What the task asks
Go through the lines below and copy any that hold the string "computer".
━━━ Supplied records
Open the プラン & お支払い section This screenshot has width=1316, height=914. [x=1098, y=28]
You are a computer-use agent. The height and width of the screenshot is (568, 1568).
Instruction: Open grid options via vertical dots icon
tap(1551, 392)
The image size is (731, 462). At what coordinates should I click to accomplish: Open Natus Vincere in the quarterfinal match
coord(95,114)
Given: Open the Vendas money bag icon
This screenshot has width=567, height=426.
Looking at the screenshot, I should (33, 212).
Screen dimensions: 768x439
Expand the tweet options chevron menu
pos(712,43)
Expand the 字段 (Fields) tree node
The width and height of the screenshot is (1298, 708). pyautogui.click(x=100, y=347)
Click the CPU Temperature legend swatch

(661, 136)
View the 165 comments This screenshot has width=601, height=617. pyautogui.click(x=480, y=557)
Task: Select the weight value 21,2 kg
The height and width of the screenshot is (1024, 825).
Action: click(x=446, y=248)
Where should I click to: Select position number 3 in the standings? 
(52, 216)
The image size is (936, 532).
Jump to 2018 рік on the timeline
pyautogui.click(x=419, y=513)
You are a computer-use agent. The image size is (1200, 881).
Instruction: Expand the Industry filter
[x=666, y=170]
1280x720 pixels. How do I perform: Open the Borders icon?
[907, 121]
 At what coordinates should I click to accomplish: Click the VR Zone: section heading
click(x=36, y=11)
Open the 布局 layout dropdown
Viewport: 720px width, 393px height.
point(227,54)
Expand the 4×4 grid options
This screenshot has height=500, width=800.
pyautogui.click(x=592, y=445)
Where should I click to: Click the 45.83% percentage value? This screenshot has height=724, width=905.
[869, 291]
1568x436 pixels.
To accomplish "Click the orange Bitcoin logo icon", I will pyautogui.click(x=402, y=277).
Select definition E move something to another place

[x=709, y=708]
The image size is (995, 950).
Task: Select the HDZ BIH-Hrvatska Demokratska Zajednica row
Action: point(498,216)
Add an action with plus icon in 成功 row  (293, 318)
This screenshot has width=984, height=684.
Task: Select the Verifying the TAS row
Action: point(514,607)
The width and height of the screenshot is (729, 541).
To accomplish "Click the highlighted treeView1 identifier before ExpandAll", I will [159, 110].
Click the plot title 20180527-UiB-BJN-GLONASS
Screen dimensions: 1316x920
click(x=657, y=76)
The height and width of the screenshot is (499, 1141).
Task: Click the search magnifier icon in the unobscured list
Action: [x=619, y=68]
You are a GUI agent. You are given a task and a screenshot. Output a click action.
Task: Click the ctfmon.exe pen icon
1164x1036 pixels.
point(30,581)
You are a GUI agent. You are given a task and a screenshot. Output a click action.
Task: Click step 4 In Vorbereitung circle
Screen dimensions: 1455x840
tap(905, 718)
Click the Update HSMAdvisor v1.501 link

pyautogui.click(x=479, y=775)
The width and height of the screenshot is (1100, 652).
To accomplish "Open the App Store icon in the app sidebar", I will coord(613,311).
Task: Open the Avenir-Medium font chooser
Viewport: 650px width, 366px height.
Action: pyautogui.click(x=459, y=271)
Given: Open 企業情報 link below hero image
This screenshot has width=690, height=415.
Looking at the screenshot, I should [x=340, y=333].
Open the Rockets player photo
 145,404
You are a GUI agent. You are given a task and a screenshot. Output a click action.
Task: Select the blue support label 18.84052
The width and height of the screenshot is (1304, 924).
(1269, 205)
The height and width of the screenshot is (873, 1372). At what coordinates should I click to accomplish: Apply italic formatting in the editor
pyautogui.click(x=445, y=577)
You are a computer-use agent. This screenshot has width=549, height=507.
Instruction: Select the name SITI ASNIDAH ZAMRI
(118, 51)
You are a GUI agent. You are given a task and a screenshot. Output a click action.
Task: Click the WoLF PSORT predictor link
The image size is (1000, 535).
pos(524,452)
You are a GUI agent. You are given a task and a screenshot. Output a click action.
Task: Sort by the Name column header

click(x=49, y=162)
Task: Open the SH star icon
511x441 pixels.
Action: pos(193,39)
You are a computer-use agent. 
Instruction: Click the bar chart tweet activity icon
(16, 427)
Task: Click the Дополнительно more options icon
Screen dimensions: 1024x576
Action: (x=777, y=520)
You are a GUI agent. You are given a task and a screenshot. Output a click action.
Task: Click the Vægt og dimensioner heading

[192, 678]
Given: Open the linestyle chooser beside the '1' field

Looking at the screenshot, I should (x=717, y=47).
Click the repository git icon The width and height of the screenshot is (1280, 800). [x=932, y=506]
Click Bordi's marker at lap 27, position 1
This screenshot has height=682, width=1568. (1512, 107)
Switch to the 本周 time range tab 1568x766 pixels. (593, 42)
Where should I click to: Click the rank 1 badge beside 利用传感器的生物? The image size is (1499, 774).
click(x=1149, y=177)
━━━━━━
Your solution
You are a computer-use agent. The height and width of the screenshot is (568, 1568).
You are a computer-use agent. The image size is (1200, 881).
You are a computer-use agent. This screenshot has width=549, height=507.
You are a computer-use agent. 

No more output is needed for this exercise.